The idea is that the EU executive and the ECB would prepare a decision for unanimous adoption by the leaders of the 16 euro members. Whether the leaders convene an emergency summit remains to be seen, although finance and transport ministers have taken important decisions on Greece and the volcanic ash crisis by phone conference in the past fortnight. Either way, it is only with leaders’ approval that loans can be issued.
The system was designed to ensure that the release of funds is not automatic, but a drawdown in some form looks like something of a done deal. Yes, the commission and the ECB have the freedom to say the conditions for last-ditch aid have not been met.
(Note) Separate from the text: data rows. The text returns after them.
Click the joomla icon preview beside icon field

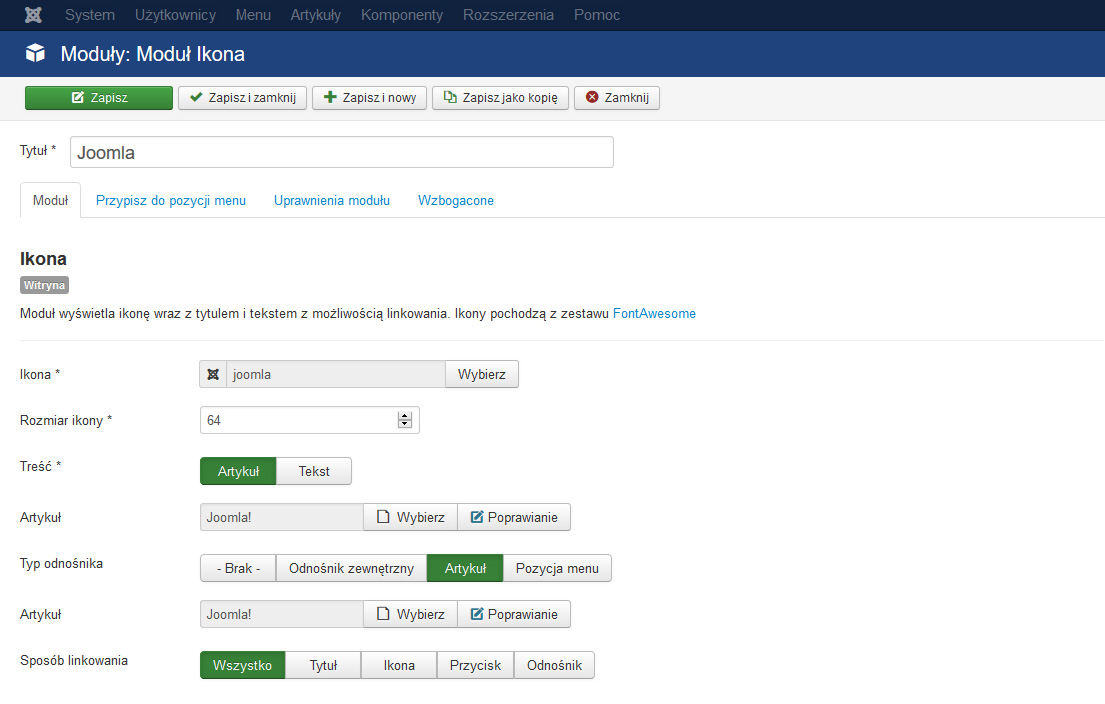(213, 374)
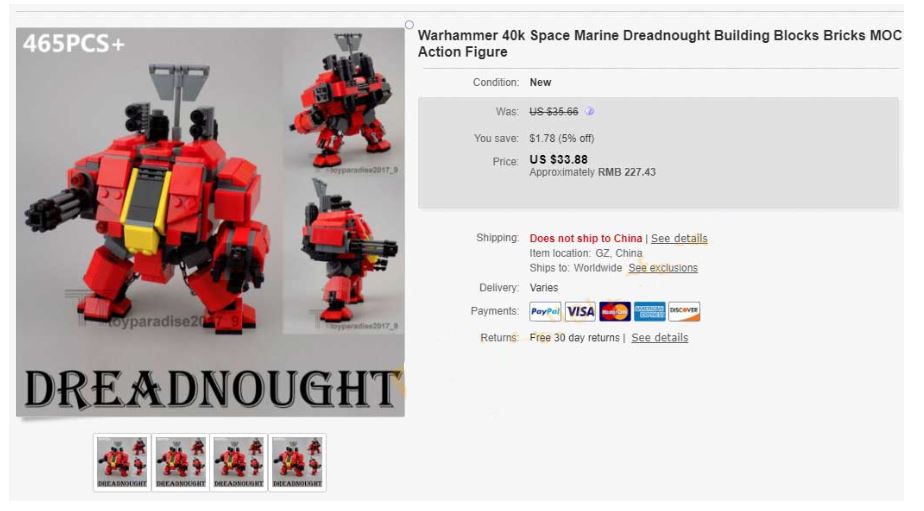Click the large red Dreadnought product image
Viewport: 924px width, 511px height.
pos(210,222)
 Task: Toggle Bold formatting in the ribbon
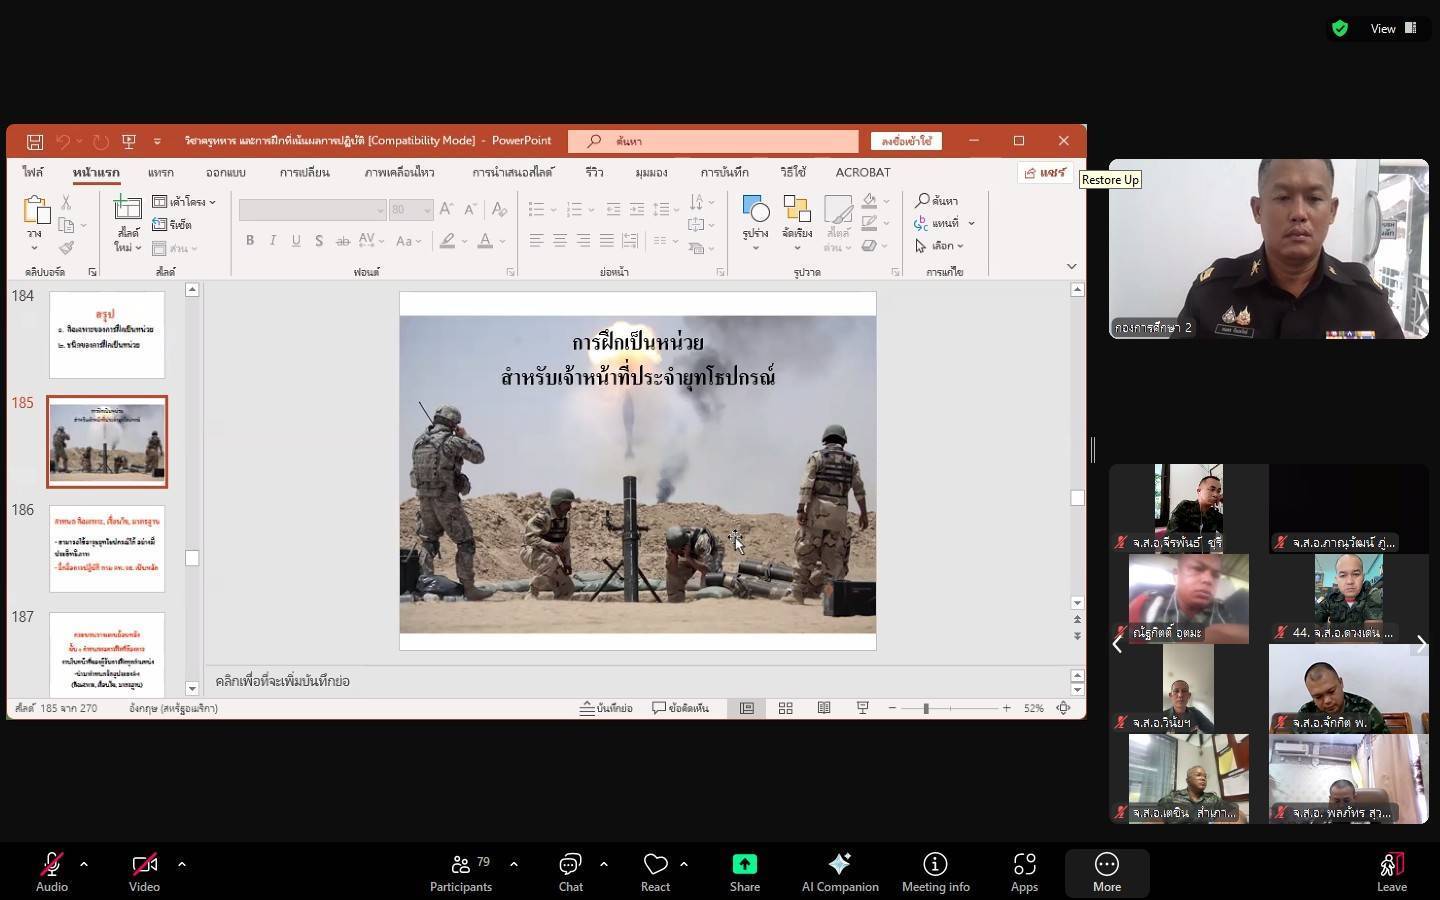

In reality, however, Papandreou is so far down the road to rescue that any rebuff would trigger a catastrophic flight from Greek assets. There would be no resort other than the last one.
Within days, too, we can expect the conclusion of a new austerity programme to which Greece will have to subscribe in return for funding. Budget cuts are already deep, but further pain looms next year and in 2012.
The current cuts, made at the EU’s behest, have brought hundreds of thousands of protesting Greeks on to the streets. With officials from the IMF now in Athens, the drive to pare back the deficit will intensify.
This has fanned market concerns that a rescue could deepen Greece’s recession, making it more difficult for the country to keep servicing its €300 billion debt. The country’s requirements are enormous. It may receive €45 billion this year from its euro partners and the IMF, but it could need another €35 billion in the next two years. The response from markets to news of the aid application was less than euphoric.
As for the practicality of releasing loans, the expectation is that euro states will borrow the money they lend to Greece. This will be the approach in Dublin, where the Government anticipates a profit from the loan. Legislation will be required, however.
Some countries will be ready to participate before others; these include Italy and the Netherlands, sources say. Legislation is also required in Germany, although this may the least of the worries over the rescue that beset chancellor Angela Merkel.
She faces dissent in her government, rising public opposition, a constitutional court challenge and a crucial state election on May 9th. She played for touch yesterday, saying there would be no aid until it was divined that the plight of Greece represented a risk to the whole euro zone.
While her finance ministry said Berlin was ready to act, Merkel is in a delicate place. How she resolves these tensions will be crucial to the plan.
So too will be the market’s stance on other fiscally weak, debt-reliant euro members such as Spain and Portugal. Ireland, which had enjoyed a brief spell outside the sinner’s club, returned there with a vengeance two days ago when the first Anglo Irish Bank bailout led to a massive upward revision in the budget deficit.
For sure, the other euro weaklings are not in the same parlous place as Greece. But that country’s capitulation has shown in increasingly dire terms that membership of the single currency is not necessarily the impenetrable coat of armour it was long held to be.